Stored items

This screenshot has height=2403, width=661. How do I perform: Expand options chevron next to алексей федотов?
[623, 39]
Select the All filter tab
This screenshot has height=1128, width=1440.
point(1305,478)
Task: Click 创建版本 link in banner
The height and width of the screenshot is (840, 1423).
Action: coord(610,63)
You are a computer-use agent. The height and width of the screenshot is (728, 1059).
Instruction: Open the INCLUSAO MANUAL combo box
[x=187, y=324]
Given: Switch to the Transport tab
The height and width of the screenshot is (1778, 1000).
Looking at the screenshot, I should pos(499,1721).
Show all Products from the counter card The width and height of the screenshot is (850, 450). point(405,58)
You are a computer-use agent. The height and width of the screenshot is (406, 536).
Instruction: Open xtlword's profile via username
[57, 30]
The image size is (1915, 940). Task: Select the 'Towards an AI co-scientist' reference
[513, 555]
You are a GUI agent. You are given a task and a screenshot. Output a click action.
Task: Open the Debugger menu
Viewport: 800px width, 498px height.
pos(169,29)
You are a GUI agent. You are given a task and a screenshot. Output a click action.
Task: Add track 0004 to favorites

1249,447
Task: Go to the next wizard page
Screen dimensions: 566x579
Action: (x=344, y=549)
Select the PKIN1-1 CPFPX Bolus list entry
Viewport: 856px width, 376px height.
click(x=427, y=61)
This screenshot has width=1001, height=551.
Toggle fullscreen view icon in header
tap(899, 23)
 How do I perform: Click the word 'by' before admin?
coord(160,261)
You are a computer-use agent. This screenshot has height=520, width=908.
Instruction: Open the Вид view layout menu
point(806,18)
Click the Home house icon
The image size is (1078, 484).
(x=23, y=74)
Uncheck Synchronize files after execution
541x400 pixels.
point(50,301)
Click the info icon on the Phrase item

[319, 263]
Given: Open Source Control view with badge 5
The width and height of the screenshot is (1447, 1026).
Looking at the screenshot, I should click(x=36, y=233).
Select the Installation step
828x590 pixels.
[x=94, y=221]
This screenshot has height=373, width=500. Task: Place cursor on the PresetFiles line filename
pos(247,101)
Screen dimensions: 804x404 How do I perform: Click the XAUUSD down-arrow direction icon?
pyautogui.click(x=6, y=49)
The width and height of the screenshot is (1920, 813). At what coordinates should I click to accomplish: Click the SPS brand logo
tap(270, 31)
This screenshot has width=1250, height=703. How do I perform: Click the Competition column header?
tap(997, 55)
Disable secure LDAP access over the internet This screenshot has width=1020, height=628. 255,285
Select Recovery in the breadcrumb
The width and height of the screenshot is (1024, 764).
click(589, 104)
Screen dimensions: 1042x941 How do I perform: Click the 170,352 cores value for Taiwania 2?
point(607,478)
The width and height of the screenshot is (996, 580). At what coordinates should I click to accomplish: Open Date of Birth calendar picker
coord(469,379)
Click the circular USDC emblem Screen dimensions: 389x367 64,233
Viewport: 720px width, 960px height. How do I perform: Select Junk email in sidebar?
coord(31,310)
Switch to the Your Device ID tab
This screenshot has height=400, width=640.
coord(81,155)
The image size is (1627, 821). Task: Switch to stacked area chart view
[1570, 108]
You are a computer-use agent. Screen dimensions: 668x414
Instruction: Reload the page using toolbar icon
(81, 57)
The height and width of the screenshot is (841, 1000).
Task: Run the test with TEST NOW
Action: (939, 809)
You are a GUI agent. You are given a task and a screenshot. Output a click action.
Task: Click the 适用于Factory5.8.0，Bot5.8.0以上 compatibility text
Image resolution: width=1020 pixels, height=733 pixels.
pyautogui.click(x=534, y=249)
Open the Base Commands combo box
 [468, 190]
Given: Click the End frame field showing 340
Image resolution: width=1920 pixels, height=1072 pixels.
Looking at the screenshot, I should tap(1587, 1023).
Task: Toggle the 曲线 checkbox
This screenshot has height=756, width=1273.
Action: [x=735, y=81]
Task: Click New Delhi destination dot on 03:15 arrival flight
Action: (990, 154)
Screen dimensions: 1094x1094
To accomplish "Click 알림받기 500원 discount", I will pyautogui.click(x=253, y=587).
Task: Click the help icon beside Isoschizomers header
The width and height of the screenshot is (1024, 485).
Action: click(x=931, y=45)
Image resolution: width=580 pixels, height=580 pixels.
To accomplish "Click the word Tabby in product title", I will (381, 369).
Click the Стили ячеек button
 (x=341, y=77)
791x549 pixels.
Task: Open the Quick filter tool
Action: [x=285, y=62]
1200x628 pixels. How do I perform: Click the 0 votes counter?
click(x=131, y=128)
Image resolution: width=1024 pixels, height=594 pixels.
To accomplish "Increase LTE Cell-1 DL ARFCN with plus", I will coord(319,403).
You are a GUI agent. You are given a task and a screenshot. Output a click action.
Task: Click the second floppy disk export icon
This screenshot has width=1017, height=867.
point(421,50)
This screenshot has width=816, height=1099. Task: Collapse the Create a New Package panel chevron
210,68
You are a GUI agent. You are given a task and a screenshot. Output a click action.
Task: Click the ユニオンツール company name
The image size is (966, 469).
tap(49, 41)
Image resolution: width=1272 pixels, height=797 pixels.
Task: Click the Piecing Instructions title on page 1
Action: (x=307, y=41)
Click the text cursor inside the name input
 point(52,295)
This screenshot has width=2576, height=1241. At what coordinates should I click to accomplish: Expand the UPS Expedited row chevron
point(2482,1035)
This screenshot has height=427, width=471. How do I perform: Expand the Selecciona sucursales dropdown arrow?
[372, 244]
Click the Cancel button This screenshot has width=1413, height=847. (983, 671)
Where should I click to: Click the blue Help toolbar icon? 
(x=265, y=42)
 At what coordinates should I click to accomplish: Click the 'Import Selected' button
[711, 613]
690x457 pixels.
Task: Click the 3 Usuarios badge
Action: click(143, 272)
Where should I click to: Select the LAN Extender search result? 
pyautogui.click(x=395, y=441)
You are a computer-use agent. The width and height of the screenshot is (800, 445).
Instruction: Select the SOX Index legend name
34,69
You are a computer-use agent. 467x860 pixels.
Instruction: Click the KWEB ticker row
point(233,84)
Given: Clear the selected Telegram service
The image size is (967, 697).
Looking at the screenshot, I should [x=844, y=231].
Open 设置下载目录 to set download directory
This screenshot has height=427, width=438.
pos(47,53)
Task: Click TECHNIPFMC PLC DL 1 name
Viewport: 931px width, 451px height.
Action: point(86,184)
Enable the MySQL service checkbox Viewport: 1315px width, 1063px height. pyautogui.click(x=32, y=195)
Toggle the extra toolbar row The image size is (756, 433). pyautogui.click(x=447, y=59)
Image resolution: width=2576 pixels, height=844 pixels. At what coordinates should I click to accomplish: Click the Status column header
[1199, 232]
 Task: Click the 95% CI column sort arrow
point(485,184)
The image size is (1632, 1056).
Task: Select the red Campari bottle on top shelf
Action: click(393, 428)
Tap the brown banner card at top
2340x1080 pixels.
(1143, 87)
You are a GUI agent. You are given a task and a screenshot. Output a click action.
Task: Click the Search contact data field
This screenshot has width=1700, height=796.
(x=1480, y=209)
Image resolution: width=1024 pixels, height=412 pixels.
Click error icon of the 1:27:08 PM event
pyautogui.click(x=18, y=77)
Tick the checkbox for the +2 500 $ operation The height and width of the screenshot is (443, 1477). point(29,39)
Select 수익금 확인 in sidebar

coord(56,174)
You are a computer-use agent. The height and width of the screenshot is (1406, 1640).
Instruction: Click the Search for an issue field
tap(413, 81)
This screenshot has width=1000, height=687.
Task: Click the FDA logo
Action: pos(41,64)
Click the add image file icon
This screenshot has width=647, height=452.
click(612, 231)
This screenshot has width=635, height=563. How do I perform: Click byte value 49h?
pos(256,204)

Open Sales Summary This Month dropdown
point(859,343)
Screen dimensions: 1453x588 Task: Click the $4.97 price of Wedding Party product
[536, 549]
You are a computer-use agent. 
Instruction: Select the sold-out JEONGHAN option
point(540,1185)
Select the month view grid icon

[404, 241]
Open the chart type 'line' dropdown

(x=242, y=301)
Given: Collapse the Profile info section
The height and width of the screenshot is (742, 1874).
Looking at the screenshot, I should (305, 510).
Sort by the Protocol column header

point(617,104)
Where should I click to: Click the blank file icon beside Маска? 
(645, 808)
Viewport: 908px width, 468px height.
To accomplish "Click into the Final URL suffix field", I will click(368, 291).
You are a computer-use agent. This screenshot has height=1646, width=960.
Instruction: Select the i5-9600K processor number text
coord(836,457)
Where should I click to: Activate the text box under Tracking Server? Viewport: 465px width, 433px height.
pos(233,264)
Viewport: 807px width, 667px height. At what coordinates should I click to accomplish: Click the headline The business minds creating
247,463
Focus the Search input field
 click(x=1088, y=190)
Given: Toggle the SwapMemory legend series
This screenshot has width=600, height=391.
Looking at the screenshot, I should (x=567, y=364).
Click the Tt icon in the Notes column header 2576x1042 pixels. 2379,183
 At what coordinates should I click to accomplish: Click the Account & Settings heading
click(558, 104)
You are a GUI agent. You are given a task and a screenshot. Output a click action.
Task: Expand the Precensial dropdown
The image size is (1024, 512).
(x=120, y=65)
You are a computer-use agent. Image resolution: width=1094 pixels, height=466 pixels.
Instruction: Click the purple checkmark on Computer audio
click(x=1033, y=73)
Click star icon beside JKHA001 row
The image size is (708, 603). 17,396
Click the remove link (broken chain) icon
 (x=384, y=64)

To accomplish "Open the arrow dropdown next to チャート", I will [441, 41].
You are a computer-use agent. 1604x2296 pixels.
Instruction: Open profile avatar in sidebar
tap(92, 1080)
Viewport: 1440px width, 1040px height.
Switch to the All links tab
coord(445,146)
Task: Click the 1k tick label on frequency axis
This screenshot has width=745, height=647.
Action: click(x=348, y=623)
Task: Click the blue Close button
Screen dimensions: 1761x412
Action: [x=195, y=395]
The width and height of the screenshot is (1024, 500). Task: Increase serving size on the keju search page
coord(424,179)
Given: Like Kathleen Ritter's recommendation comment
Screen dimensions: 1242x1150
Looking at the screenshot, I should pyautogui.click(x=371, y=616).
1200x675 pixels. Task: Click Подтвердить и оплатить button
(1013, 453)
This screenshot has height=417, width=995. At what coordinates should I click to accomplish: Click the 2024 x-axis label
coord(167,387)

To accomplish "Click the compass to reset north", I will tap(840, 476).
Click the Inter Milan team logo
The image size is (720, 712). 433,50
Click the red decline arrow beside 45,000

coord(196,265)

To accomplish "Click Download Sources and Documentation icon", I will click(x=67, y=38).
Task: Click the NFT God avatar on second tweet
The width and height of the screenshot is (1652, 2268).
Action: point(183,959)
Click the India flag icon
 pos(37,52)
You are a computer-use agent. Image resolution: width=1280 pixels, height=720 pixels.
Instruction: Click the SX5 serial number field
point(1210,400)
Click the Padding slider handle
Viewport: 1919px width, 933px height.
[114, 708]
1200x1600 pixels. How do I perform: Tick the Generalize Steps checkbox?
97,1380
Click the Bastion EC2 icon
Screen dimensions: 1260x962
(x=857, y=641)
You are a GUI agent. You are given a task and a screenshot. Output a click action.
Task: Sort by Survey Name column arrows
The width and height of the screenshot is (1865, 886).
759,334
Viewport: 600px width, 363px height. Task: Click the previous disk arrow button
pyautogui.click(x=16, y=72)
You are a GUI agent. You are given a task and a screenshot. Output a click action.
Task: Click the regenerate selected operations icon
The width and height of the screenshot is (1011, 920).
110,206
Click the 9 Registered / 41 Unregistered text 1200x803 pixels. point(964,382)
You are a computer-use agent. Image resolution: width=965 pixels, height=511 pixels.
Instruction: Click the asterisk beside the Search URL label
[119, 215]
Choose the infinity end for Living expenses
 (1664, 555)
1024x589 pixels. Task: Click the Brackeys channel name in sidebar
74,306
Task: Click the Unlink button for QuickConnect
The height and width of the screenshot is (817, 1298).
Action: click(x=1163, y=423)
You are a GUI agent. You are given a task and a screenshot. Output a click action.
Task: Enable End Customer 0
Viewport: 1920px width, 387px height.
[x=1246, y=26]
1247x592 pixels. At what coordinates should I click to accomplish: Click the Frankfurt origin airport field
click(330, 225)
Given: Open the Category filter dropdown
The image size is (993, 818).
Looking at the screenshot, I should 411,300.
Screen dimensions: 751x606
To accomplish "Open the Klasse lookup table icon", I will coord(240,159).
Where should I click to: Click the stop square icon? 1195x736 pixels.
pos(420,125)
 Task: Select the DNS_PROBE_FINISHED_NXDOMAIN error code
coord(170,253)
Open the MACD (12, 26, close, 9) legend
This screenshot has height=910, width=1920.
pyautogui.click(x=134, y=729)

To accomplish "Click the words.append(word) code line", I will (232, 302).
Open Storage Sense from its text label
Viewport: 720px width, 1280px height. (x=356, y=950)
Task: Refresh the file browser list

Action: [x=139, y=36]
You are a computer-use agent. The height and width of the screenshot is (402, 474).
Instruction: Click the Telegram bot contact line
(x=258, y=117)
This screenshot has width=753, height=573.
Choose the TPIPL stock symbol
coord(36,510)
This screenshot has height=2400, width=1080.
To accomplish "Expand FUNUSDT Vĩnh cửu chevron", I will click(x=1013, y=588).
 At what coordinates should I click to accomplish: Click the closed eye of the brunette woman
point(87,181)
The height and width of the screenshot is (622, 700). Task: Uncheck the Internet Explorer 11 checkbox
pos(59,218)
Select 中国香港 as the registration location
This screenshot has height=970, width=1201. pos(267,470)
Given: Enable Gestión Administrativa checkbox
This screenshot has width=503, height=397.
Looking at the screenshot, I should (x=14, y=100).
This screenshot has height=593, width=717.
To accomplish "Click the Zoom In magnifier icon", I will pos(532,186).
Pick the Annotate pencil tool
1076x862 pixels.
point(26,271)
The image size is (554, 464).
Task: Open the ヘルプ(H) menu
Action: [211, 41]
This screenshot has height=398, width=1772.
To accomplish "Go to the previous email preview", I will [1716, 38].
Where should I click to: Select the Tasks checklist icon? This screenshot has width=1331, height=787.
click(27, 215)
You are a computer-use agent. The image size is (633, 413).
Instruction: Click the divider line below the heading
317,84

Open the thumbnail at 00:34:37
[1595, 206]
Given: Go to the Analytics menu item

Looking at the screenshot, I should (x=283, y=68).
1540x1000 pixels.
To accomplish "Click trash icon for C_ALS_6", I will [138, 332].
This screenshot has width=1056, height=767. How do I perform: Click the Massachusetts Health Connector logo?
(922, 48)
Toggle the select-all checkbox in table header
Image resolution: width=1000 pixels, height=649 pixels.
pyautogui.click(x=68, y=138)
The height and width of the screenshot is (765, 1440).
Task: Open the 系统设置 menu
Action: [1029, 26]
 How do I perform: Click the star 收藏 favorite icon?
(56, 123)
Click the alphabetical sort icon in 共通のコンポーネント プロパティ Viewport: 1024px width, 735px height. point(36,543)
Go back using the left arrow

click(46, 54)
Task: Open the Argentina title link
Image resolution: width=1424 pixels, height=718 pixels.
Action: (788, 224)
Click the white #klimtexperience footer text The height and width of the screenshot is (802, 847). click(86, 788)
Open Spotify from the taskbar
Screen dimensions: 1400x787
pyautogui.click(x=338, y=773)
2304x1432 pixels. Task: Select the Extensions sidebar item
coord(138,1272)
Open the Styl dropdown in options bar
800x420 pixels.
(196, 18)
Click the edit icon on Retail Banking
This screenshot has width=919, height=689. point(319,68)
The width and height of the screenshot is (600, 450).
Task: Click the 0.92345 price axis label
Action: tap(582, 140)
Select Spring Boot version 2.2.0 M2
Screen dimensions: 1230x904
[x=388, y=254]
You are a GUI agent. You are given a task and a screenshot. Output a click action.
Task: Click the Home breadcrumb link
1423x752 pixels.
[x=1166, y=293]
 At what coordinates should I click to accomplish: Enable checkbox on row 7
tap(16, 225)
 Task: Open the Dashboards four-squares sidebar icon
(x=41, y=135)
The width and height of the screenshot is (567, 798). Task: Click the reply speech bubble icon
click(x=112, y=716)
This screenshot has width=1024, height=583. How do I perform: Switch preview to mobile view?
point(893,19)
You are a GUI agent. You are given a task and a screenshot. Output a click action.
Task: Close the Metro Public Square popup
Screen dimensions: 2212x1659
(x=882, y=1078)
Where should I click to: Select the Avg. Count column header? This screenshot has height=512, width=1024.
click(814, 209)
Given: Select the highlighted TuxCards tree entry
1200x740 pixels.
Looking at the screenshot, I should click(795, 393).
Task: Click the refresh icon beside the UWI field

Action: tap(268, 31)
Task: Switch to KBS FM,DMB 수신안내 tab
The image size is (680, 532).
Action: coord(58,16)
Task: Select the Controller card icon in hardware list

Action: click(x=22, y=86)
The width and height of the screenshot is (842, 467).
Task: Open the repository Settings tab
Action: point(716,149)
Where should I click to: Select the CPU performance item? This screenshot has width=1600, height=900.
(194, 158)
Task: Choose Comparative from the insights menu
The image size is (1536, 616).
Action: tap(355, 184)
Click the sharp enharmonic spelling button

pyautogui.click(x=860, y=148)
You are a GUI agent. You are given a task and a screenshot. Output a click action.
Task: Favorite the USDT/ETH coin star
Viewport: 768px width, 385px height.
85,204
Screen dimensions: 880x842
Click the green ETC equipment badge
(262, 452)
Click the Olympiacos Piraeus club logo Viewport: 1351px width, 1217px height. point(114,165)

Task prompt |
Your answer must consist solely of the lines above between the line holding "Given: Collapse the Profile info section" and the line holding "Given: Like Kathleen", inclusive, copied exactly.

Solution to this problem |
Given: Collapse the Profile info section
The height and width of the screenshot is (742, 1874).
Looking at the screenshot, I should (305, 510).
Sort by the Protocol column header

point(617,104)
Where should I click to: Click the blank file icon beside Маска? 
(645, 808)
Viewport: 908px width, 468px height.
To accomplish "Click into the Final URL suffix field", I will click(368, 291).
You are a computer-use agent. This screenshot has height=1646, width=960.
Instruction: Select the i5-9600K processor number text
coord(836,457)
Where should I click to: Activate the text box under Tracking Server? Viewport: 465px width, 433px height.
pos(233,264)
Viewport: 807px width, 667px height. At what coordinates should I click to accomplish: Click the headline The business minds creating
247,463
Focus the Search input field
 click(x=1088, y=190)
Given: Toggle the SwapMemory legend series
This screenshot has width=600, height=391.
Looking at the screenshot, I should (x=567, y=364).
Click the Tt icon in the Notes column header 2576x1042 pixels. 2379,183
 At what coordinates should I click to accomplish: Click the Account & Settings heading
click(558, 104)
You are a GUI agent. You are given a task and a screenshot. Output a click action.
Task: Expand the Precensial dropdown
The image size is (1024, 512).
(x=120, y=65)
You are a computer-use agent. Image resolution: width=1094 pixels, height=466 pixels.
Instruction: Click the purple checkmark on Computer audio
click(x=1033, y=73)
Click star icon beside JKHA001 row
The image size is (708, 603). 17,396
Click the remove link (broken chain) icon
 (x=384, y=64)

To accomplish "Open the arrow dropdown next to チャート", I will [441, 41].
You are a computer-use agent. 1604x2296 pixels.
Instruction: Open profile avatar in sidebar
tap(92, 1080)
Viewport: 1440px width, 1040px height.
Switch to the All links tab
coord(445,146)
Task: Click the 1k tick label on frequency axis
This screenshot has width=745, height=647.
Action: click(x=348, y=623)
Task: Click the blue Close button
Screen dimensions: 1761x412
Action: [x=195, y=395]
The width and height of the screenshot is (1024, 500). Task: Increase serving size on the keju search page
coord(424,179)
Given: Like Kathleen Ritter's recommendation comment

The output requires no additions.